Drugs that almost drove vultures to extinction on the Indian sub-continent are now being used in Europe
When India, Pakistan and Nepal banned veterinary use of the painkiller diclofenac in 2006, the region’s vultures finally had a chance to recover. The rapid decline in their numbers slowed significantly. Now vultures in Europe are facing a similar threat from this drug and similar ones.
The vulture deaths in south Asia were the result of livestock being given diclofenac shortly before they died. Birds that then went on to eat these livestock carcasses died of diclofenac poisoning as they metabolise the drug in a different way to mammals. Vets use the drug to relieve pain, fever and inflammation in sick and suffering animals. The consequences of widespread use of diclofenac were catastrophic, however. Between 1992 and 2007, 99% of India’s vultures died.
Vultures that ate carcasses contaminated with this non-steroidal anti-inflammatory drug (NSAID) died within days. After the vultures consumed tainted tissue, uric acid crystals – a symptom of gout – formed. The birds died when their severely damaged kidneys failed. ‘Vultures feed communally. One sick animal that has been given a dose of diclofenac within a few hours of dying could become a carcass that could kill many, many vultures,’ explains Mark Taggart of the Environmental Research Institute, UK.
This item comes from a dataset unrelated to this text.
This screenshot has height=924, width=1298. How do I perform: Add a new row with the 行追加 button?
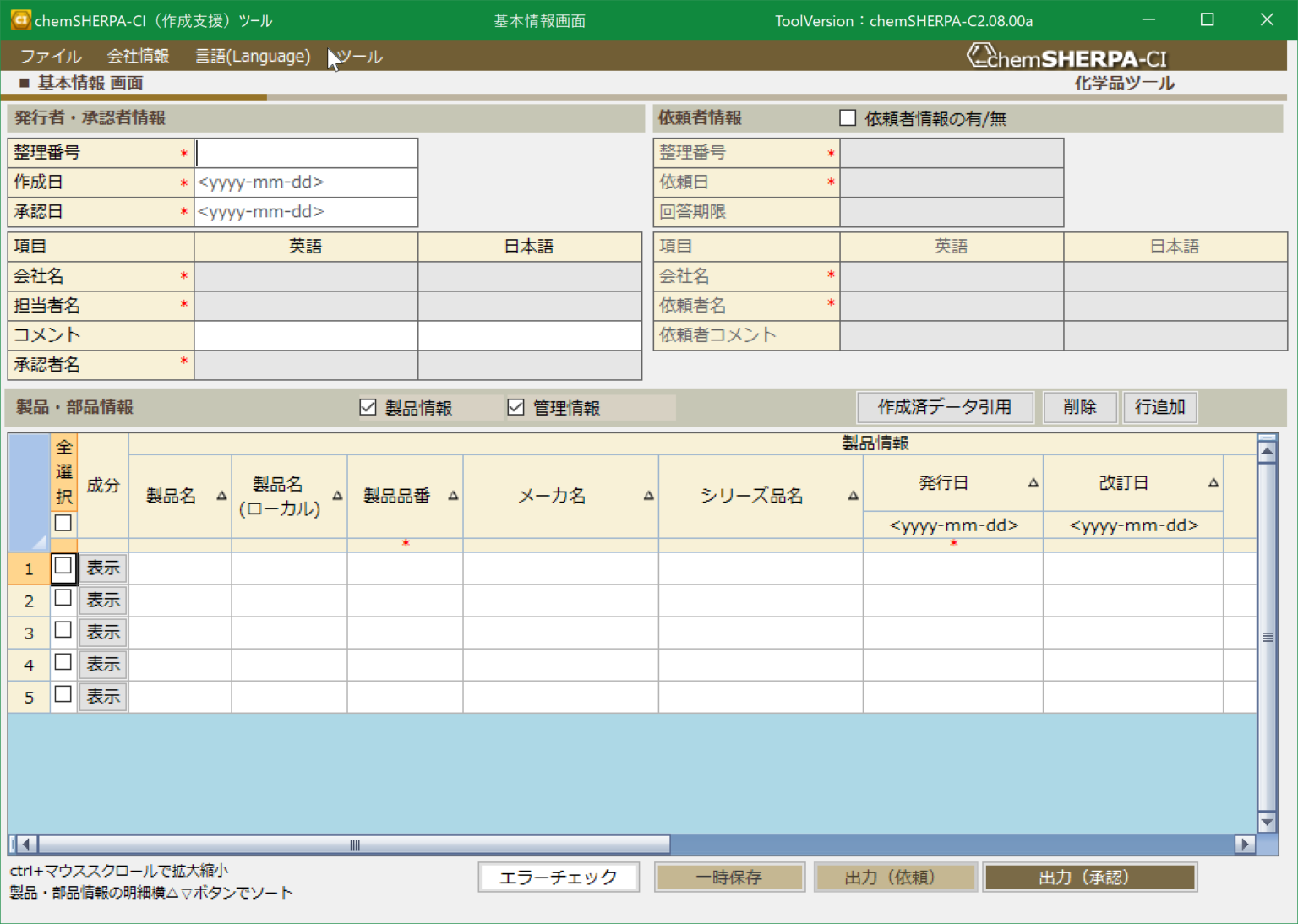click(1159, 407)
In the 1980s, before diclofenac was available, there were tens of millions of long-billed, slender-billed and oriental white-backed vultures in India. At that time vultures were thought to be the most abundant large raptors in the world. Then, at Keolade National Park, India, vultures were spotted with necks that drooped in an unnatural way. They looked sick. Many flopped to the ground. Then more and more dead and dying birds turned up.
The reason for their demise was a mystery. Vultures were screened for disease, viruses, pesticides and infection. Researchers were baffled when all tests were negative. By the time they found out that diclofenac was the cause, long-billed, slender-billed and oriental white-backed vultures that once numbered in the millions, were on the brink of extinction.
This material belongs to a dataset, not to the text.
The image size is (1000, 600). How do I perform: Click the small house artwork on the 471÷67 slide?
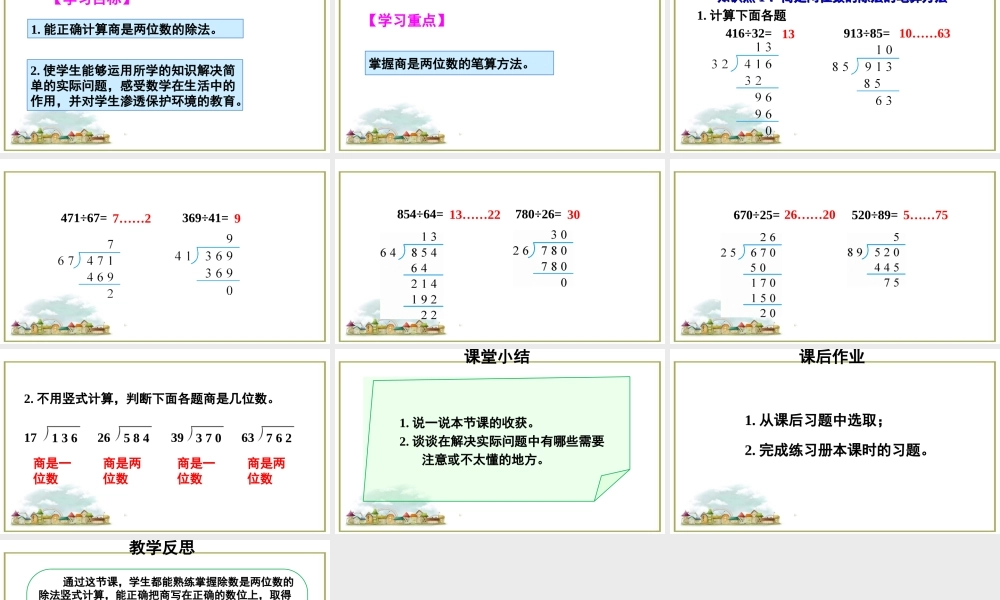[60, 327]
Once the problem was identified, vets in south Asia were advised to switch to meloxicam, another NSAID and a ban on veterinary use of diclofenac was introduced in India. ‘Vulture populations appeared to be stabilising and perhaps even increasing again in some areas [of south Asia],’ says Taggart, who has been investigating vulture populations in this region. To determine how effective the ban was Taggart and his colleagues started a study in 2004. The group looked at the impact on vultures and whether vets did indeed switch medications.1
The scientists surveyed 29 veterinary practices in India. They learned that vets started using diclofenac in 1994, the same year oriental white-backed vulture numbers began falling. Meloxicam wasn’t widely used until around 2004.
Over a six year period, the team collected 6207 liver samples from dead livestock discarded in carcass dumps. These dumps contained mostly cattle and water buffalo, but the group also sampled sheep, goats, a horse, a dog and a camel. They learned that diclofenac usage halved in three years, making the carcasses less toxic to vultures. ‘Unfortunately, large 50ml injectable vials (clearly labeled “for human use only”) remained on the market,’ says Taggart. ‘Due to habit, low price and efficacy, people still reached for these and used them illegally.’
Diclofenac in Europe
So when Spain authorised the sale of the drug in March 2013 for veterinary use, there was an outcry. ‘Current protocols to authorise this medicine don’t take into account the lethal effects on vultures,’ says Antoni Margalida of the department of animal production, University of Lleida, Spain. ‘This demonstrates the gap between scientific publications and their application.’ Like Spain, Italy has also authorised diclofenac for use on cattle, pigs and horses. Italy exports the drug to the Czech Republic, Latvia, Estonia, Serbia and Turkey.
Roughly 95% of Europe’s vultures live in Spain. The remainder are scattered throughout Italy, Portugal and France. ‘Vultures can range over hundreds of kilometers in one day,’ says Taggart. ‘A bird could feed in Spain then die in France 24 to 48 hours later.’
Vultures weren’t the only birds that perished after consuming diclofenac-laced meat. Early in 2012, two Steppe eagles were found dead at a cattle carcass dump in India. Vets discovered both birds had gout – a telltale sign of diclofenac poisoning. ‘This could be significant for species such as Spanish imperial eagles. The total global population is already very small,’ says Taggart. ‘If diclofenac susceptibility goes beyond vultures and into eagles, this has global relevance.’
In July 2012, a lifeless griffon vulture was found at a game hunting reserve in Andalucia, Spain. The raptor had gout. Liver and kidney samples showed high levels of flunixin, another NSAID. ‘Many other NSAIDs may be toxic to scavenging birds,’ says Taggart. ‘We urgently need further safety testing data to assess this. Licensing the use of diclofenac in animals that we know can end up in the food chain of European vultures is simply too great a risk.’